*What to work on*
Exactly the lines from the one containing "Where should I click to: Open" through the end of the listing must make up the answer, with no pictures included.

# # # #

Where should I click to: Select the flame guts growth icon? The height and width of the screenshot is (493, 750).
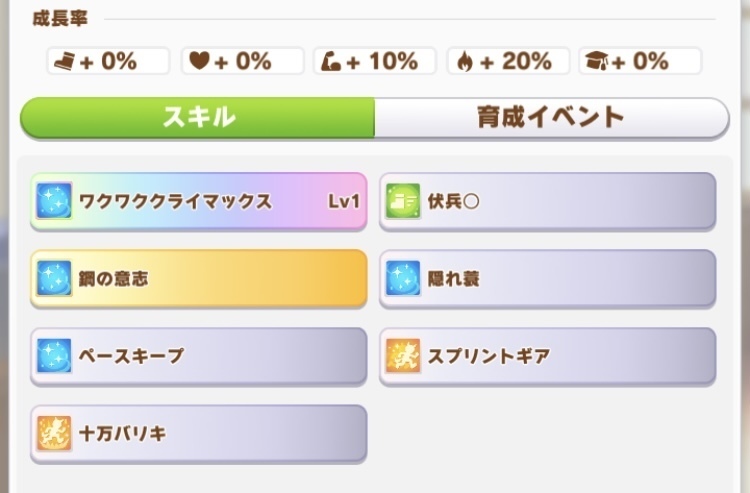464,62
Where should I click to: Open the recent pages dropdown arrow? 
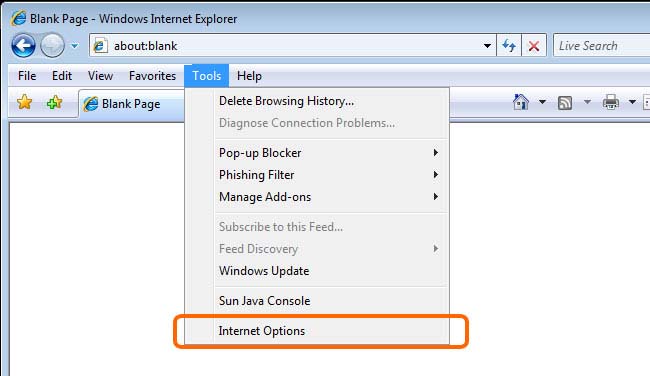(74, 46)
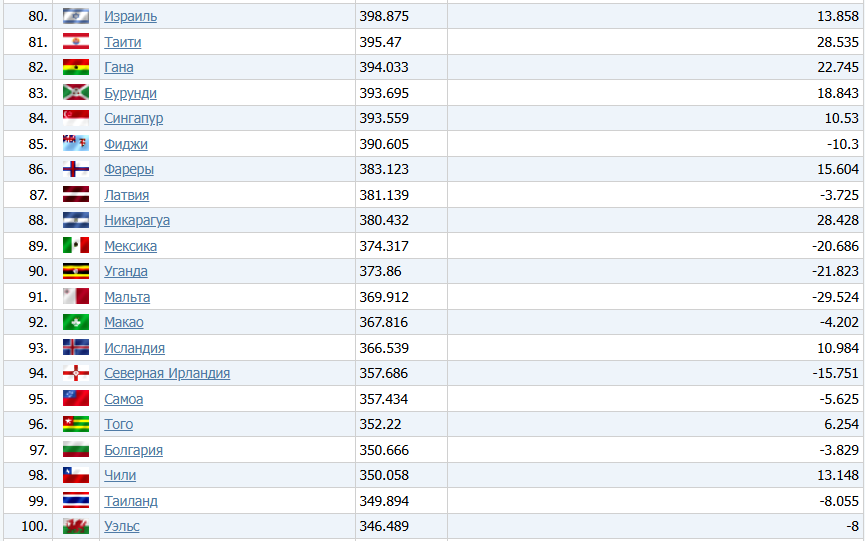
Task: Select the Мальта link
Action: [127, 297]
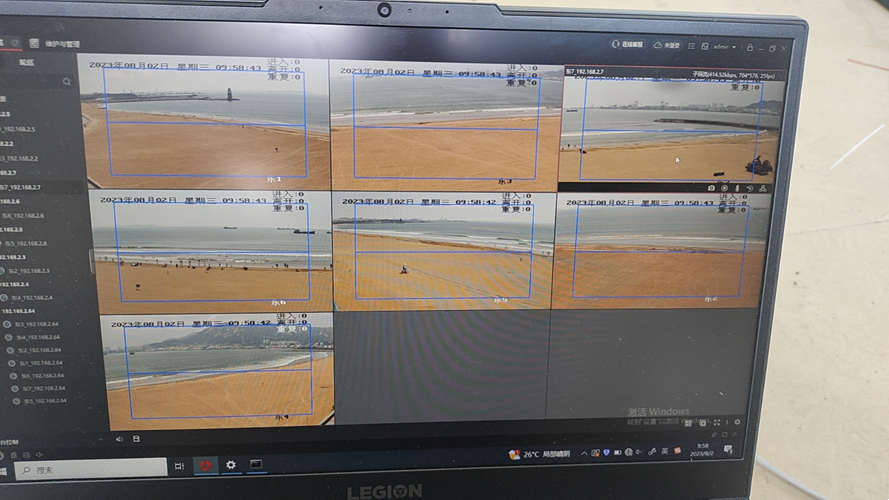Open the admin user dropdown

point(723,46)
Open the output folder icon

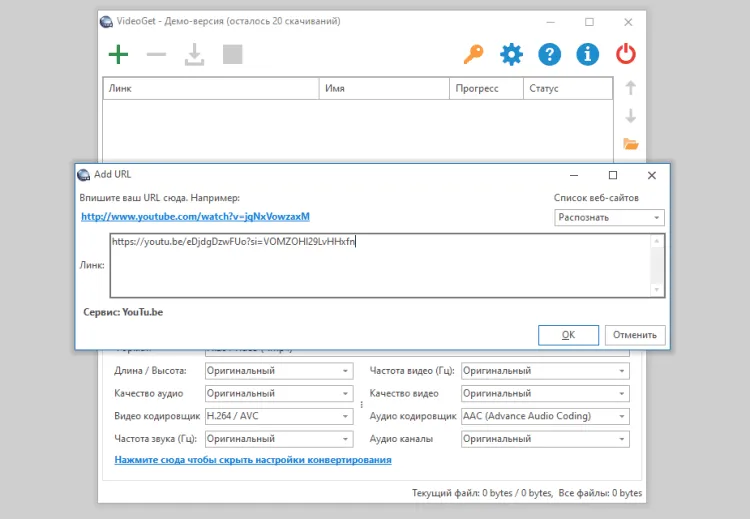pos(630,144)

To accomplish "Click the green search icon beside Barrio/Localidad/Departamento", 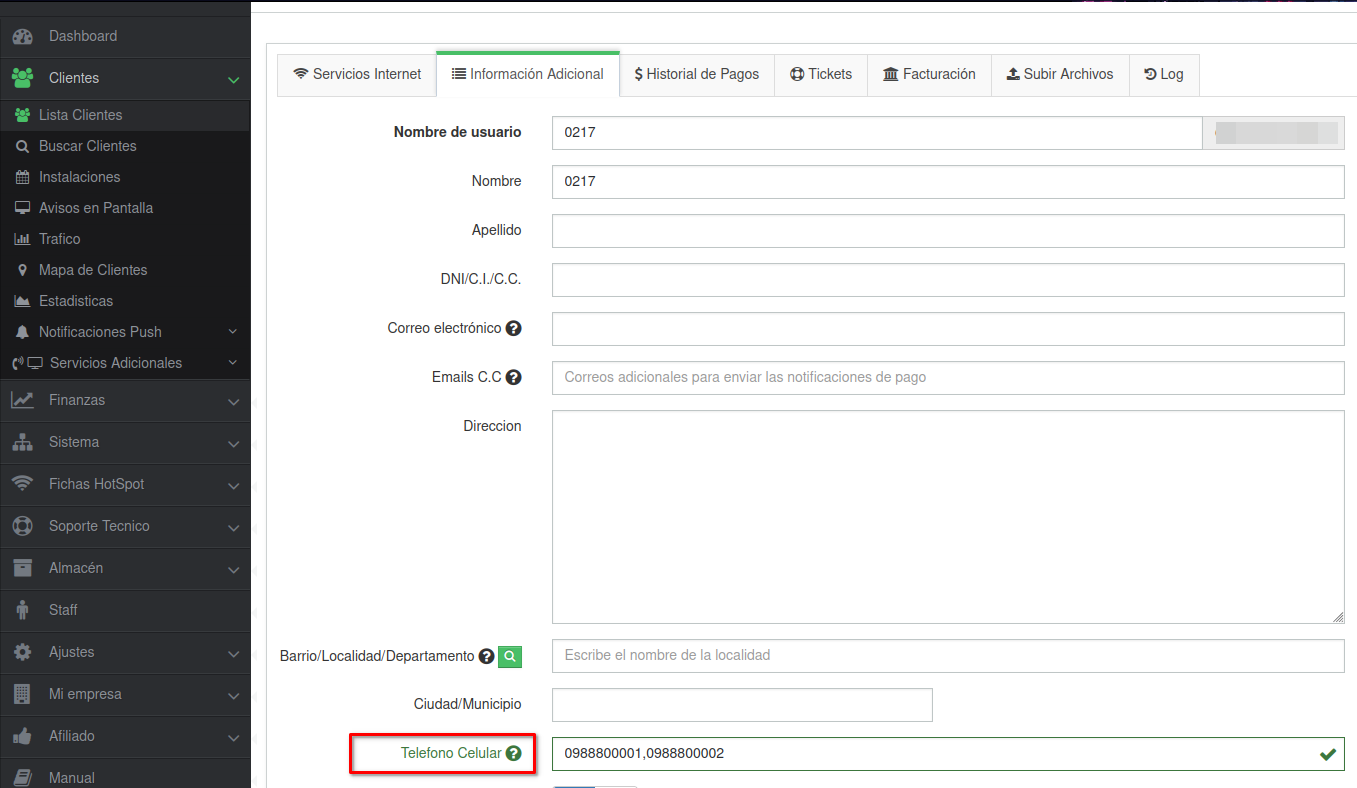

# # # #

*Problem solution*
Where should I click to: Open the recent pages dropdown arrow? 
(74, 46)
Task: Select the Мальта link
Action: [127, 297]
Open the admin user dropdown

point(723,46)
Open the output folder icon

pos(630,144)

To accomplish "Click the green search icon beside Barrio/Localidad/Departamento", 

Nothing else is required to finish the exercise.